Buck - La Nuit des trolls
de Adrien Demont

critiqué par Blue Boy, le 17 juillet 2016
(Saint-Denis - - ans)


La note:  étoiles
Demont et merveilles nordiques
Il y a longtemps, Buck fut frappé par la foudre dans sa niche. N’osant plus la quitter depuis, il traîne désormais sa drôle de silhouette à travers les forêts norvégiennes … Un jour, il rencontre un couple de fondeurs de cloches. Ceux-ci sont désespérés depuis qu’ils ont découvert dans le landau de leur fille une horrible petite trolle. Ils reprendront espoir lorsque Buck acceptera de ramener l’enfant monstre d’où il vient et de retrouver leur progéniture.

Doté d’une jolie couverture avec effet de relief, où les motifs en impression « bois » semblent se détacher du fond vernis, cette bande dessinée est une très belle surprise des Editions Soleil. L’auteur Adrien Démont s’est inspiré des légendes scandinaves pour produire un conte envoûtant, où l’onirisme côtoie le bizarre, un conte champêtre puisant au plus profond de nos peurs enfantines les plus délicieuses, de celles qui peuplent nos cauchemars et gardent tout leur mystère. Tout comme ces trolls, qui ne pouvaient naître que dans la longue nuit nordique. Des géants irréels, indistincts et fantomatiques, plus inquiétants que véritablement menaçants. Car l’auteur s’est efforcé de les rendre plus humains, ces affreux trolls. Et il faut reconnaître que la petite trolle elle-même, toute griffue et poilue soit-elle, deviendrait presque drôle voire attachante.
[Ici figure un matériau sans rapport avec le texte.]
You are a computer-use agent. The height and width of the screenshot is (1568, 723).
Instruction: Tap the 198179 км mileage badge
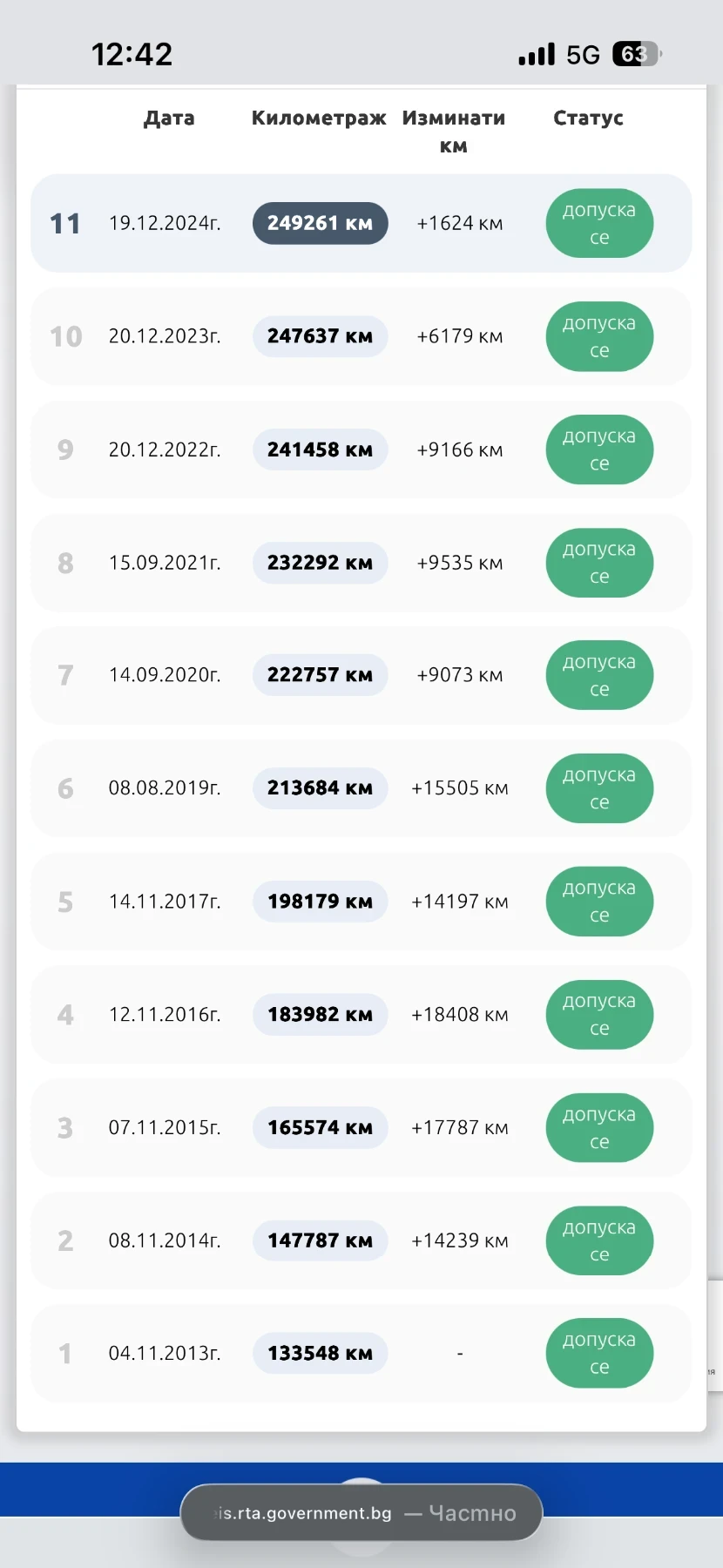[320, 902]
Dans des couleurs à dominante marron, le dessin, superbe, dégage une atmosphère ténébreuse mais paradoxalement très chaleureuse, invitant le lecteur à se calfeutrer dans ces grands chalets norvégiens perdus dans la forêt austère et la nuit glacée.

Le récit quant à lui possède la démarche cahotante de son étrange chien « enniché », il grince, patine et trébuche régulièrement. Les amateurs d’histoires spectaculaires et rythmées risquent fort d’être déconcertés, mais pour peu que l’on mette entre parenthèses son esprit logique, on peut succomber facilement au charme lié à cette ambiance insolite qui sort des sentiers battus. Au final, Adrien Demont nous propose une rencontre inattendue entre deux mondes opposés : celui de la lumière représentée par la religion chrétienne, rassurante pour les habitants de ces contrées mais d’où paradoxalement tout mystère a disparu, et celui des ténèbres où s’épanouissent les trolls, au fond pas si méchants, presque un peu patauds (même s’il ne faut pas trop les énerver). Car l’auteur, lui, a préféré apprivoiser ces monstres plutôt que de les diaboliser, des monstres indissociables du monde nocturne et de sa magie.

Voilà un conte qui devrait faire le bonheur de vos chères têtes, blondes ou pas. Et confidence pour confidence, pour l’adulte que je suis, c’est typiquement l’ouvrage que j’aurais adoré conserver de mes premières années. D’ailleurs pour tout dire, j’entends bien le conserver sur mes étagères.